Retail bosses call for £6bn corporation tax hike to fund business rates cut
Retail bosses are preparing to urge the Treasury to increase corporation tax in order to cut business rates by £6bn in a bid to save the UK’s struggling high streets.
The recommendation to the government will be made in a report by a sub-committee of the Retail Sector Council, due to be shared in the next few weeks, Sky News reported.
The Retail Sector Council is co-chaired by minister for small businesses Kelly Tolhurst and former Co-op chief executive Richard Pennycook, who is also the chair of department store chain Fenwicks.
Among the council’s members are Asos chief executive Nick Beighton, former John Lewis Partnership chairman Sir Charlie Mayfield and Elizabeth Fagan, the non-executive chairman of Boots.
The council was set up in 2018 to help address the decline of the UK high street and increase the productivity of the retail sector.
The report is expected to include several recommendations, including the proposal to raise corporation tax by two per cent to raise around £6bn a year by 2022/23.
According to Sky News, the extra revenue would be used to reduce the business rate multiplier to around 40p in the pound. Other proposals cover VAT reform and tax and property cost transparency.
Robert Hayton, head of UK business rates at real estate adviser Altus Group, said the move to increase corporate tax and reduce business rates would be an “eminently reasonable fiscally neutral solution”.
“As a country we are far too reliant upon property to derive tax revenues. Almost 1 in every 6 properties with a rates bill received a summons to appear before a Magistrate during the previous financial year alone having fallen into arrears,” he aid.
“Reducing business rates, which would need to be for all properties, across all sectors of the economy, funded by an increase in corporation tax, would transfer the tax burden to those more profitable businesses, an eminently reasonable fiscally neutral solution.”
However, some analysts said increasing taxes would damage growth and investment across the UK.
“There were no economists on the Retail Sector Council committee—and it shows,” Daniel Pryor, head of programmes at the Adam Smith Institute said.

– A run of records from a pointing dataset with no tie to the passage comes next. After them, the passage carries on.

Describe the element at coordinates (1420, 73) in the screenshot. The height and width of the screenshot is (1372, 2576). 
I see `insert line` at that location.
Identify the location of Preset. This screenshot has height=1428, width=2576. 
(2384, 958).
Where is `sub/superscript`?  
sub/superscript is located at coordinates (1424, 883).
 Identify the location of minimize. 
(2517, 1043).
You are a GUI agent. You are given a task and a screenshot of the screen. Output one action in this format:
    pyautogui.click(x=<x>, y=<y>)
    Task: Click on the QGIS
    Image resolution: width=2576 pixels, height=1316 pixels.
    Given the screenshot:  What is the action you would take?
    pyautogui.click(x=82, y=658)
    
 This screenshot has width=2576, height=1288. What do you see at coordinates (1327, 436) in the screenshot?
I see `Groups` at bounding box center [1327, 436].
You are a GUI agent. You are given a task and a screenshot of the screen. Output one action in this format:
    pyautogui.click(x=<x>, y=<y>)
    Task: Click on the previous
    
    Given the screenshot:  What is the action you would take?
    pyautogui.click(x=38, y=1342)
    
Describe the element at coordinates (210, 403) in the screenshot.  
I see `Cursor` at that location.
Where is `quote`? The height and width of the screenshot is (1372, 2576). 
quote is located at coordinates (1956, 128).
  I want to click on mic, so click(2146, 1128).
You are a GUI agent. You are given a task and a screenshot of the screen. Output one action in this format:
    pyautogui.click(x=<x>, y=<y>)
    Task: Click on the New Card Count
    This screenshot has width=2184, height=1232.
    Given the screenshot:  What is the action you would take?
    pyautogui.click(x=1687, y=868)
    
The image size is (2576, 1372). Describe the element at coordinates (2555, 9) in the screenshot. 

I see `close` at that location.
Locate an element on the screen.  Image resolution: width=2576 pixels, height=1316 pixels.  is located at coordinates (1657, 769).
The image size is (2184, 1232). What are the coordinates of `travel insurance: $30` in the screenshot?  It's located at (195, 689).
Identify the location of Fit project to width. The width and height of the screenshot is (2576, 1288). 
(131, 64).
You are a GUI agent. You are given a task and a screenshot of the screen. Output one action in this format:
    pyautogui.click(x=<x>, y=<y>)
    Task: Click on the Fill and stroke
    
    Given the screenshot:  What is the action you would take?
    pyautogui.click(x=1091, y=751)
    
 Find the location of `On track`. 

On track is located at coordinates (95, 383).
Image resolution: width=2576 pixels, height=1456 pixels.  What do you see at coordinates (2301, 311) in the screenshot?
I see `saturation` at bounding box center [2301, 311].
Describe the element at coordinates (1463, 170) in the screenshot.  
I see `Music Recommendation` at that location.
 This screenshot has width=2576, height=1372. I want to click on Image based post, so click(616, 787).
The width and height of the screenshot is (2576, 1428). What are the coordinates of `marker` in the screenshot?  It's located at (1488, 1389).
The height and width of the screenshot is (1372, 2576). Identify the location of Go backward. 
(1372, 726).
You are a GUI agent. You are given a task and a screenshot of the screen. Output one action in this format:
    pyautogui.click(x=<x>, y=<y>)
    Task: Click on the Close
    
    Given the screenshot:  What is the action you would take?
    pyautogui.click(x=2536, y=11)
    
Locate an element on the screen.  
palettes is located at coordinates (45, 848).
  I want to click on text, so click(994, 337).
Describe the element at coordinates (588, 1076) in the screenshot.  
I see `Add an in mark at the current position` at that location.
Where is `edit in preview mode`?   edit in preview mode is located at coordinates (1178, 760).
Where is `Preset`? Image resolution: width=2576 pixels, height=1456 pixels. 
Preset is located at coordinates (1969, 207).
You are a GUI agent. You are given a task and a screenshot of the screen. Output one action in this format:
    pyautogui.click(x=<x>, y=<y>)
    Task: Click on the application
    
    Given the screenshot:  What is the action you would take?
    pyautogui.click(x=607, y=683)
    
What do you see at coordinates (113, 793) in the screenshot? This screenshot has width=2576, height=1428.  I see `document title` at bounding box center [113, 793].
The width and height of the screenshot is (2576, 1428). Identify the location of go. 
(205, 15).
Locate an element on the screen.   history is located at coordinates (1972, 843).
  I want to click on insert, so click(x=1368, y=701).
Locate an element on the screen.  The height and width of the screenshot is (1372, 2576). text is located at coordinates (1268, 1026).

“Business rate cuts are a sop to landlords and do nothing to adapt to the fact that fewer of us are working, living or traveling to the high street. Landlords have reacted to previous rate cuts by increasing rents and within a few years any savings for businesses evaporated.
“Funding this misguided policy will subsidise landlords while punishing companies that have been the backbone of the British jobs miracle. Hiking taxes now would hurt jobs, growth and investment across the country: all for very little benefit. “
Retailers have repeatedly raised business rates as a major concern, saying they are one of the major challenges facing the high street.
Following the Conservative Party’s victory in the General Election last month, the British Retail Consortium (BRC) renewed its call for a review of business rates.
Helen Dickinson, BRC chief executive and Retail Sector Council member said: “The prime minister must now fulfil his manifesto pledge and urgently begin a fundamental review into the broken business rates system to relieve the burden on retail businesses and create a system fit for the 21st century.”